Each of these bills take a similar approach to the one released to the public in early November with regards to the regulatory framework. They all allow online gambling, sports betting, lottery machines, and casinos. Again, casinos would only be permitted in casinos with five-stars and slot machines would just be allowed in casinos with three or more stars.
The main area where the bills differ is on the subject of license fees. While most of the proposed bills maintain the concept of an auction to determine the fees, two include a set fee for licensing.
One of the proposed bills aims to introduce a minimum license fee which is more than double that of the original proposal, at UAH78.0m for casinos in Kiev and UAH51.7 for casinos elsewhere and online. The bill was proposed by Taras Tarasenko and proposed that the license fees would go towards the country’s state budget.
This bill would determine license fees for bookmakers through a system where each licensee would have the rights to open 10 bookmaking shops, however, Tarasenko’s bill also puts forward a ban on the use of credit or loans to gamble.
Each of the rival bills proposes 32 bookmaking licenses in Kiev, and 16 between Odes and Kharkov, which are the next biggest cities in the country. A further 32 licenses would be available for the rest of Ukraine.
Roman Mulik also proposed a bill to tackle the regulation of gambling in the country. This bill set out plans for different license fees depending on the length of the license granted. In this bill, the available licenses would be for five or for 10 years, and the fees would change accordingly. Both online and casino license would cost a total of UAH16.3m for five years and of UAH32.6m for 10 years. The bill does not make any mention of the limits of licenses of any kind, however.
All other bills which were put forward in relation to gambling regulation only allowed five-year licenses.
A bill put forward by Hanna Lichman included a limit on the number of online gambling licenses at 10 and 20 for casino licenses. This bill featured the same system for bookmaking licenses as the bill proposed by Tarasenko and would set the minimum license fees for casinos at UAH78.0m.
Oleg Marusyak set out his plans to introduce the lowest license fee for online gambling in his proposed bill. The figure set in this proposal was UAH6.7m. The bill also plans to introduce a minimum license fee of UAH41.7m for casinos in hotels with 200-250 rooms and a fee of UAH62.6m for casinos in hotels with over 250 rooms. The bill also features a similar framework for the regulation of bookmaker’s licenses but permits half as many bookmaking shops.
Two of the bills introduced set license fees for online gambling and casinos instead of setting them by auction.

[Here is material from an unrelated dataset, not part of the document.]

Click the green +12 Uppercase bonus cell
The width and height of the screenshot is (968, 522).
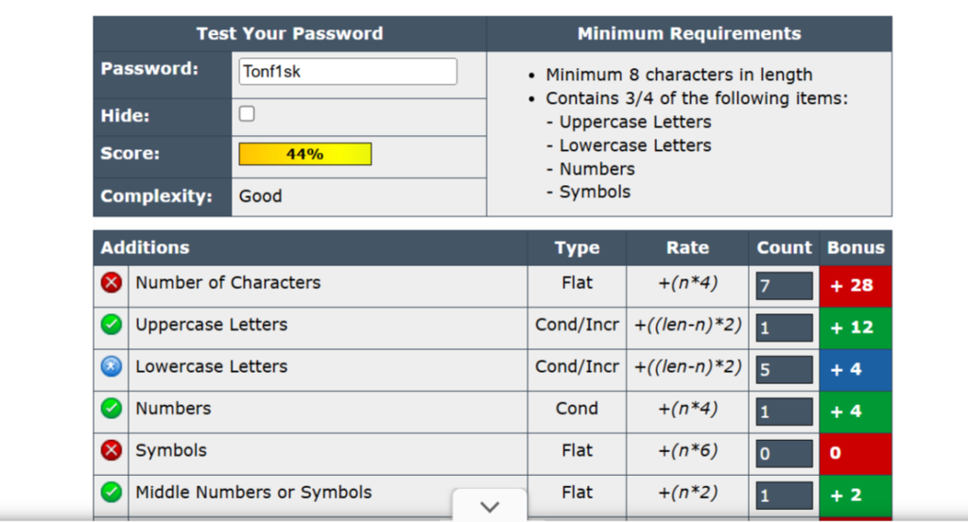pyautogui.click(x=855, y=328)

Oleksandr Dubinsky plans only to offer auctions for bookmaking and gambling machine licenses in his bill. Both casinos and online gambling license fees would be set at a fixed amount of UAH333.8m. This bill would also limit the number of slot machine license to 160. This bill was also the only one to not list a mandated minimum percentage for slot machines, which would be set at 90% by the other bills mentioned.
Finally, a bill proposed by Dmitry Natalukha would set the same fee for online gambling at UAH333.8m. This bill would lower the online license fee to UAH62.6m. Similarly to the bill proposed by Dubinsky, bookmaking and gaming machine fees would be set through auctions.
Each of the proposed bills had similarities in terms of provisions for responsible gambling. In each bill, a proposal for a register for self-excluded players and the dissemination of responsible gambling information to staff were included.
No tax rates for gambling were mentioned in the proposals.